Hurricane seasons and El Nino, exacerbated by high sea temperatures, could be tamed by targeted cooling via marine cloud brightening. Salter boasts that 160 of his ships could 'moderate an El Nino event, and a few hundred [would] stop hurricanes.' The same could be done, he says, to protect large coral reefs such as the Great Barrier Reef, and even cool the polar regions to allow sea ice to return. So, what's the catch? Well, there's a very big catch indeed. The potential side-effects of solar geoengineering on the scale needed to slow hurricanes or cool global temperatures are not well understood. According to various theories, it could prompt droughts, flooding, and catastrophic crop failures. Another major concern is that geoengineering could be used as an excuse to slow down emissions reduction, meaning CO2 levels continue to rise and oceans continue to acidify -- which, of course, brings its own serious problems."

2 of 316 comments (clear)

  1. Re:Oceans are becoming less alkaline, not acidic. by Anonymous Coward · · Score: 0, Troll

    No Kendall, it's not a huge distinction that something slightly alkaline getting more acidic is acidifying. You're a huge, huge semantic idiot.
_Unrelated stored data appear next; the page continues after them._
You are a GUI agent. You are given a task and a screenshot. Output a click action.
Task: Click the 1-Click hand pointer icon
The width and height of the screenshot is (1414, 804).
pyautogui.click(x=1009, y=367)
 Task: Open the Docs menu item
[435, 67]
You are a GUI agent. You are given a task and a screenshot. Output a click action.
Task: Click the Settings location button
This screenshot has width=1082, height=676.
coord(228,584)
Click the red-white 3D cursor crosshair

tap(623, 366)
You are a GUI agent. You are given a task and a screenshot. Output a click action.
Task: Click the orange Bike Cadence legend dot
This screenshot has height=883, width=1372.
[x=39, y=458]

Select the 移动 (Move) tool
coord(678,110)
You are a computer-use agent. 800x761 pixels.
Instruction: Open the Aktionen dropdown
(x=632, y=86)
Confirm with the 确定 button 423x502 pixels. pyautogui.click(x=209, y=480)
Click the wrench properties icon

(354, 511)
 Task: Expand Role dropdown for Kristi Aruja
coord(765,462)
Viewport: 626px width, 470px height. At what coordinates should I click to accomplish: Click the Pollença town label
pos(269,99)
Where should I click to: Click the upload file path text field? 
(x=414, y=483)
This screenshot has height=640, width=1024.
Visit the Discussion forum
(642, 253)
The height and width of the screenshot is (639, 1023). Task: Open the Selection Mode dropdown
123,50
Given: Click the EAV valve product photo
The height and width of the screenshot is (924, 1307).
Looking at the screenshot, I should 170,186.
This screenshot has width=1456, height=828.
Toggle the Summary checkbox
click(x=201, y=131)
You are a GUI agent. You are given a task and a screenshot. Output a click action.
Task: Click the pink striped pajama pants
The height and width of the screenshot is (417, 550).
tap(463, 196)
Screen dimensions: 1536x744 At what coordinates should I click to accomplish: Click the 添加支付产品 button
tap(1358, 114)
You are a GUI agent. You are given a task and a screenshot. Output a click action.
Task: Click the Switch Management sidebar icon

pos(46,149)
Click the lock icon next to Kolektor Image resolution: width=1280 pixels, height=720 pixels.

  2. Please tell everyone how something not acidic is by SuperKendall · · Score: 0, Troll

    something slightly alkaline getting more acidic is acidifying

    Hey genius, describe for the class why the appropriate term is "more acidic" when any amount of CO2 we put into the atmosphere would NEVER turn the ocean acidic, at most almost neutral?

    The only possible alternative phrasing is "more neutral" since that is the worst possible state you can achieve. An actually acidic ocean is not a possible state to enter, so there is no grounds for anyone to claim that term makes any sense - certainly not anyone that actually understands literally basic chemistry...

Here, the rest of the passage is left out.